■ ABOUT THIS EXERCISE
With the pictures left out, write every entry down exactly.

■ PROVIDED ENTRIES
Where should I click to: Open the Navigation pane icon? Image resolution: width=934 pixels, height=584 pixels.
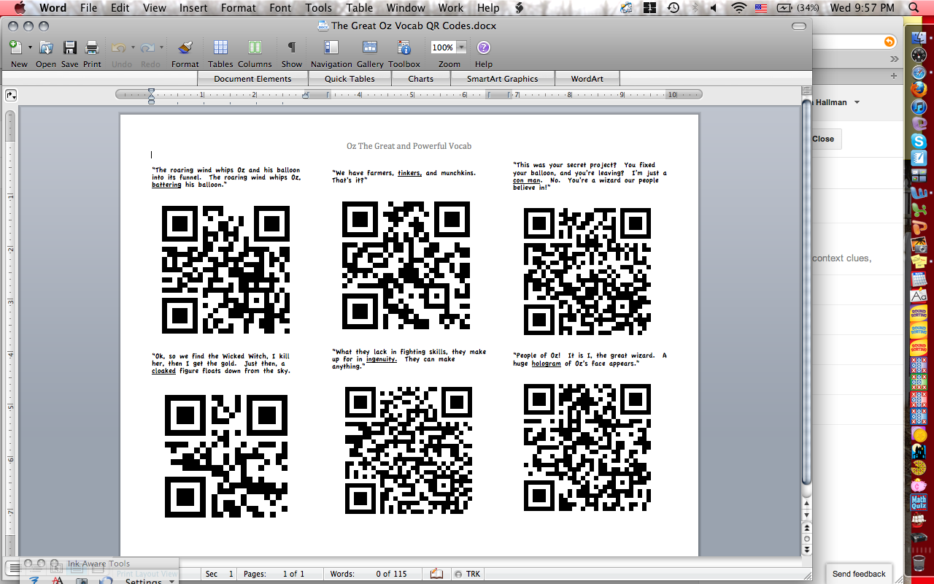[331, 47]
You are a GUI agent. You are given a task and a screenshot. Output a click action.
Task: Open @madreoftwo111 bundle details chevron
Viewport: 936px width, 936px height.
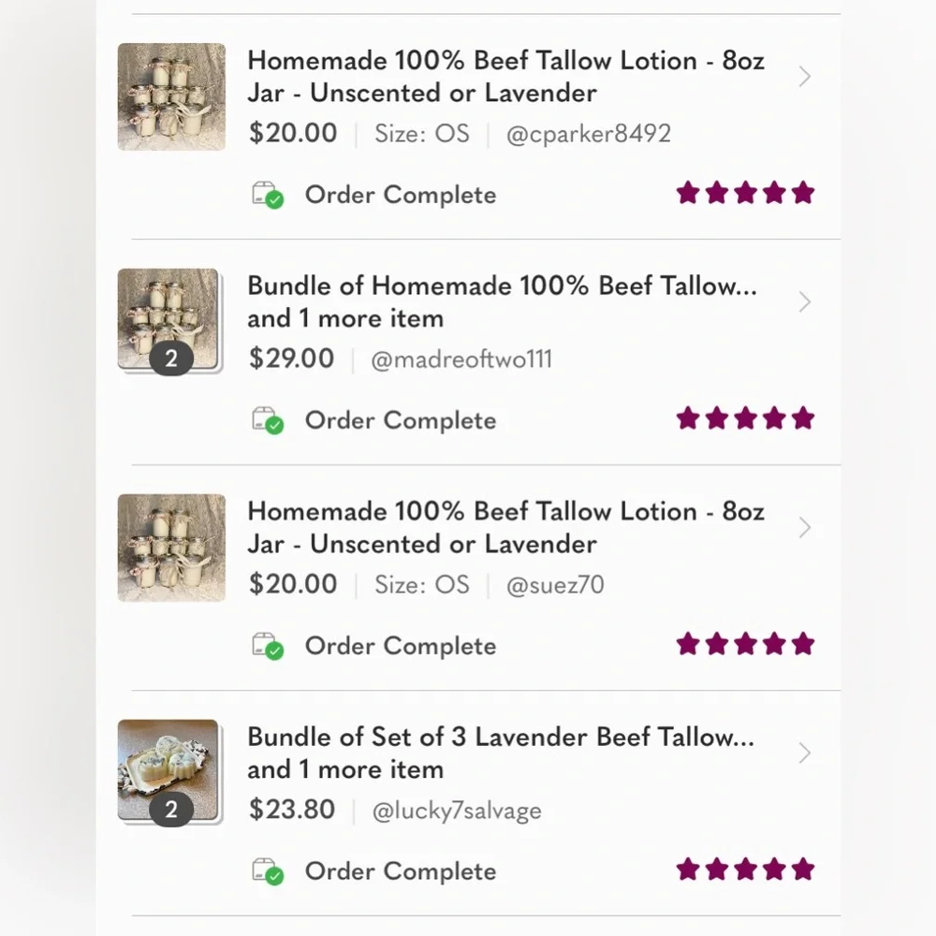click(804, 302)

■ WRITTEN SOLUTION
Where should I click to: Open the Navigation pane icon? Image resolution: width=934 pixels, height=584 pixels.
[331, 47]
You are a GUI agent. You are given a task and a screenshot. Output a click action.
Task: Open @madreoftwo111 bundle details chevron
Viewport: 936px width, 936px height.
click(804, 302)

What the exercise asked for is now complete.